- [Task instructions] Please write out the listing below again in its exact form.

--- START ---

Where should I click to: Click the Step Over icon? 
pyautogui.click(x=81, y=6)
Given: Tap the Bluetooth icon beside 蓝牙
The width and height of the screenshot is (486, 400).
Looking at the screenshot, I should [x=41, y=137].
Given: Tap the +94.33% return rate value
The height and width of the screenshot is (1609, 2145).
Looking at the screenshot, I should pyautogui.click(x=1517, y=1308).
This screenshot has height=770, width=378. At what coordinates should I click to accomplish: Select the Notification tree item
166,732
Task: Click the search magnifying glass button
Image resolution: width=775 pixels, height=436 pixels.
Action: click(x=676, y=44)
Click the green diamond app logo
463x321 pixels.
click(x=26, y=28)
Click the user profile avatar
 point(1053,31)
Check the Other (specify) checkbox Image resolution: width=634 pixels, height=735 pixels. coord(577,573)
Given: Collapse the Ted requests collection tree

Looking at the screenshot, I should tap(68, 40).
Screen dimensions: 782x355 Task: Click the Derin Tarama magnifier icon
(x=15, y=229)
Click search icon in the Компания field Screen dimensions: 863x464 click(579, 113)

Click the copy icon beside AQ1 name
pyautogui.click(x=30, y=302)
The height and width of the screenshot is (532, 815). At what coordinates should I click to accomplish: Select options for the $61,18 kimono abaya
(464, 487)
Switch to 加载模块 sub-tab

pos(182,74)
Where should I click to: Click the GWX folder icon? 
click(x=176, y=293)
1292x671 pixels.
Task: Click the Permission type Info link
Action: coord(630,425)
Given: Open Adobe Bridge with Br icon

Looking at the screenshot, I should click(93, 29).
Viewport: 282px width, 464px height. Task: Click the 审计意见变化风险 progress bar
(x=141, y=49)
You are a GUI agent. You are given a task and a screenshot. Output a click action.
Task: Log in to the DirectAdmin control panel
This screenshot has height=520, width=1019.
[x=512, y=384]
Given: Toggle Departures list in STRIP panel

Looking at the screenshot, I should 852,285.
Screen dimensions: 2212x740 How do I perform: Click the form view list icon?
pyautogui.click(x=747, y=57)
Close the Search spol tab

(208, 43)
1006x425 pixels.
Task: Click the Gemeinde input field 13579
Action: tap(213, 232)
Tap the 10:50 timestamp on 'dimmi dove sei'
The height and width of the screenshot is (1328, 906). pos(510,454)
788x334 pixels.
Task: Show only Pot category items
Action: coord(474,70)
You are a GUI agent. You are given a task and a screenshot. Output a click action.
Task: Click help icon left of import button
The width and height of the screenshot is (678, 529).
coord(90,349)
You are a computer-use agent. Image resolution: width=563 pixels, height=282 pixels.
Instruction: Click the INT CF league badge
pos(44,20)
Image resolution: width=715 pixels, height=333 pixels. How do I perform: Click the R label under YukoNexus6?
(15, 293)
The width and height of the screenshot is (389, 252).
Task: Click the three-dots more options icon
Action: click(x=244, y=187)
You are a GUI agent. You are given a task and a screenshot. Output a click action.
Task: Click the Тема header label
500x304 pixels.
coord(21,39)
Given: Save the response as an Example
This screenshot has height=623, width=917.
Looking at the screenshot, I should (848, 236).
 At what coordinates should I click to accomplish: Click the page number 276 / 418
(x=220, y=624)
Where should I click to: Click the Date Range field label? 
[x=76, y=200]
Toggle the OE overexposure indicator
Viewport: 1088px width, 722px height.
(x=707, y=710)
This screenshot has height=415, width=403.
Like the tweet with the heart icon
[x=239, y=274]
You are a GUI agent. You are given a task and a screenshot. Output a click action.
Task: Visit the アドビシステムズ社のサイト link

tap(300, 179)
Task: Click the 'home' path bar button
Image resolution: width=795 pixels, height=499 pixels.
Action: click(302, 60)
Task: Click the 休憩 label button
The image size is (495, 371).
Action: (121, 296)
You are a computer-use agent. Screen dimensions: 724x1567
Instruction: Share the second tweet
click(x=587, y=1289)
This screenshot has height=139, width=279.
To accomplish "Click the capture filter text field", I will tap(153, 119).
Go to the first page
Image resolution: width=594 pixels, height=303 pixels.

--- END ---

- [Solution to the exercise]
Where should I click to: Click the Step Over icon? 
pyautogui.click(x=81, y=6)
Given: Tap the Bluetooth icon beside 蓝牙
The width and height of the screenshot is (486, 400).
Looking at the screenshot, I should [x=41, y=137].
Given: Tap the +94.33% return rate value
The height and width of the screenshot is (1609, 2145).
Looking at the screenshot, I should pyautogui.click(x=1517, y=1308).
This screenshot has height=770, width=378. At what coordinates should I click to accomplish: Select the Notification tree item
166,732
Task: Click the search magnifying glass button
Image resolution: width=775 pixels, height=436 pixels.
Action: click(x=676, y=44)
Click the green diamond app logo
463x321 pixels.
click(x=26, y=28)
Click the user profile avatar
 point(1053,31)
Check the Other (specify) checkbox Image resolution: width=634 pixels, height=735 pixels. coord(577,573)
Given: Collapse the Ted requests collection tree

Looking at the screenshot, I should tap(68, 40).
Screen dimensions: 782x355 Task: Click the Derin Tarama magnifier icon
(x=15, y=229)
Click search icon in the Компания field Screen dimensions: 863x464 click(579, 113)

Click the copy icon beside AQ1 name
pyautogui.click(x=30, y=302)
The height and width of the screenshot is (532, 815). At what coordinates should I click to accomplish: Select options for the $61,18 kimono abaya
(464, 487)
Switch to 加载模块 sub-tab

pos(182,74)
Where should I click to: Click the GWX folder icon? 
click(x=176, y=293)
1292x671 pixels.
Task: Click the Permission type Info link
Action: coord(630,425)
Given: Open Adobe Bridge with Br icon

Looking at the screenshot, I should click(93, 29).
Viewport: 282px width, 464px height. Task: Click the 审计意见变化风险 progress bar
(x=141, y=49)
You are a GUI agent. You are given a task and a screenshot. Output a click action.
Task: Log in to the DirectAdmin control panel
This screenshot has height=520, width=1019.
[x=512, y=384]
Given: Toggle Departures list in STRIP panel

Looking at the screenshot, I should 852,285.
Screen dimensions: 2212x740 How do I perform: Click the form view list icon?
pyautogui.click(x=747, y=57)
Close the Search spol tab

(208, 43)
1006x425 pixels.
Task: Click the Gemeinde input field 13579
Action: tap(213, 232)
Tap the 10:50 timestamp on 'dimmi dove sei'
The height and width of the screenshot is (1328, 906). pos(510,454)
788x334 pixels.
Task: Show only Pot category items
Action: coord(474,70)
You are a GUI agent. You are given a task and a screenshot. Output a click action.
Task: Click help icon left of import button
The width and height of the screenshot is (678, 529).
coord(90,349)
You are a computer-use agent. Image resolution: width=563 pixels, height=282 pixels.
Instruction: Click the INT CF league badge
pos(44,20)
Image resolution: width=715 pixels, height=333 pixels. How do I perform: Click the R label under YukoNexus6?
(15, 293)
The width and height of the screenshot is (389, 252).
Task: Click the three-dots more options icon
Action: click(x=244, y=187)
You are a GUI agent. You are given a task and a screenshot. Output a click action.
Task: Click the Тема header label
500x304 pixels.
coord(21,39)
Given: Save the response as an Example
This screenshot has height=623, width=917.
Looking at the screenshot, I should (848, 236).
 At what coordinates should I click to accomplish: Click the page number 276 / 418
(x=220, y=624)
Where should I click to: Click the Date Range field label? 
[x=76, y=200]
Toggle the OE overexposure indicator
Viewport: 1088px width, 722px height.
(x=707, y=710)
This screenshot has height=415, width=403.
Like the tweet with the heart icon
[x=239, y=274]
You are a GUI agent. You are given a task and a screenshot. Output a click action.
Task: Visit the アドビシステムズ社のサイト link

tap(300, 179)
Task: Click the 'home' path bar button
Image resolution: width=795 pixels, height=499 pixels.
Action: click(302, 60)
Task: Click the 休憩 label button
The image size is (495, 371).
Action: (121, 296)
You are a computer-use agent. Screen dimensions: 724x1567
Instruction: Share the second tweet
click(x=587, y=1289)
This screenshot has height=139, width=279.
To accomplish "Click the capture filter text field", I will tap(153, 119).
Go to the first page
Image resolution: width=594 pixels, height=303 pixels.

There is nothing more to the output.